Retour à « Terremer », après une petite pause (et un dernier, mais fort appréciable, détour du côté du « cycle de l’Ekumen » avec L’Anniversaire du monde). La trilogie originale, de nos jours publiée en un seul volume, avait été composée à la fin des années 1960 et au début des années 1970, et Ursula Le Guin n’y est pas retournée pendant fort longtemps. En 1990, et donc près de 20 ans après la publication de L’Ultime Rivage, elle a pourtant livré ce quatrième roman, sous-titré en anglais « le dernier livre de Terremer ». Dernier ? Pas vraiment, puisqu’il faudra encore y rajouter deux volumes, Contes de Terremer et Le Vent d’ailleurs… Cela dit, même si ces ouvrages ont pu être diversement accueillis, le risque de la « suite bêtement mercantile » ne semble pas vraiment à craindre avec Ursula Le Guin (ses œuvres les plus récentes se rattachant au « cycle de l’Ekumen » témoignent assez qu’elle n’a rien perdu de son talent…). Et Tehanu aura sans doute de quoi déstabiliser les amateurs de la première heure…
Je ne vais pas revenir ici sur le fascinant univers créé par Ursula Le Guin (voyez ici si vous y tenez). Je noterais juste qu’il me semble délicat, pour ne pas dire impossible, de lire Tehanu séparément. Certes, il s’agit d’un roman à part entière, avec un début et une fin, comme les précédents romans de « Terremer » ; mais la lecture préalable des Tombeaux d’Atuan me paraît néanmoins très recommandable, dans la mesure où l’on retrouve ici Tenar en guise de personnage principal (et non, comme d’habitude, Ged) ; enfin, Tehanu prolonge à sa manière L’Ultime Rivage, en tirant les conséquences des bouleversements les plus notables qui y avaient été introduits.

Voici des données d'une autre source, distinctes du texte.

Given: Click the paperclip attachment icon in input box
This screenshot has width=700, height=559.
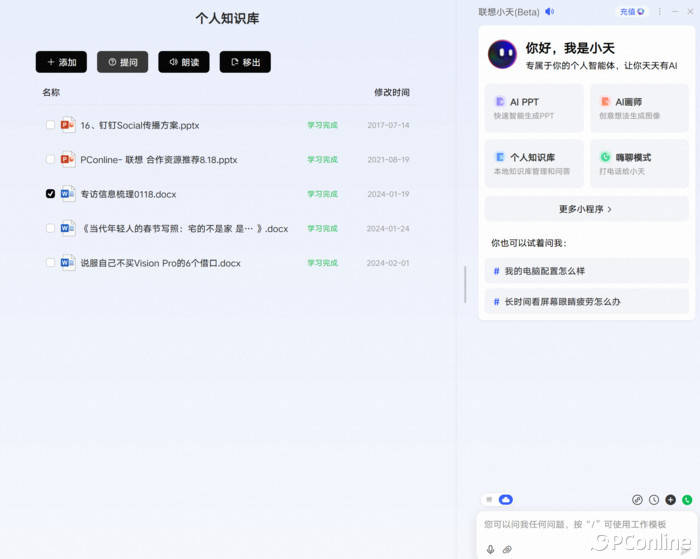Looking at the screenshot, I should pos(507,549).
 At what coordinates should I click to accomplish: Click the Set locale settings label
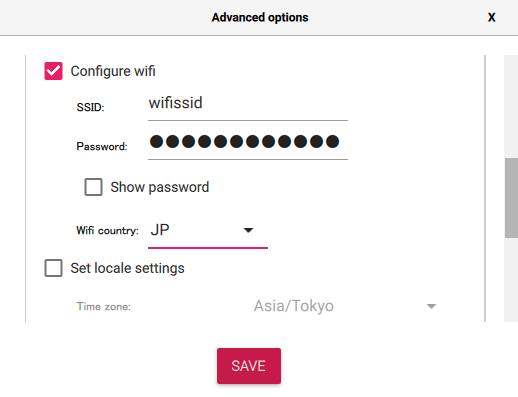(127, 268)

Mais d’une manière très particulière, qui n’a plus grand chose à voir… La trilogie originale, bien que caractérisée par une certaine atmosphère contemplative, relevait à bien des égards de la high fantasy : quêtes mythiques, voyages extraordinaires, puissants sorciers… Ici, il n’y aura à peu près rien de tout ça. Le roman s’attarde en effet sur le personnage de Tenar, ancienne héroïne qui a choisi d’abandonner son destin grandiose pour « se contenter » d’être une épouse et une mère, une simple paysanne de l’île de Gont, que l’on ne quittera jamais tout au long du roman. Et la magie, reposant toujours sur la « Règle des noms », n’intervient que rarement : Ogion meurt dès les premières pages, et Ged a perdu ses pouvoirs lors de l’épisode précédent. Ne reste à peu de choses près que la « petite magie » des sorcières, une magie de bonnes femmes, traitée avec mépris par les hommes ; une sorcellerie qui, bien éloignée des connaissances fascinantes des mages de Roke, tient le plus souvent du fatras superstitieux et de la sagesse populaire, avec une dose de comédie pour enjoliver le tout. Une sorcellerie finalement très terre-à-terre, de sage-femme et d’infirmière, concoctant le cas échéant philtres d’amours et autres baumes aphrodisiaques… Une sorcellerie authentique, en somme, immédiatement utile dans le microcosme rural que nous décrit Ursula Le Guin tout au long de son roman.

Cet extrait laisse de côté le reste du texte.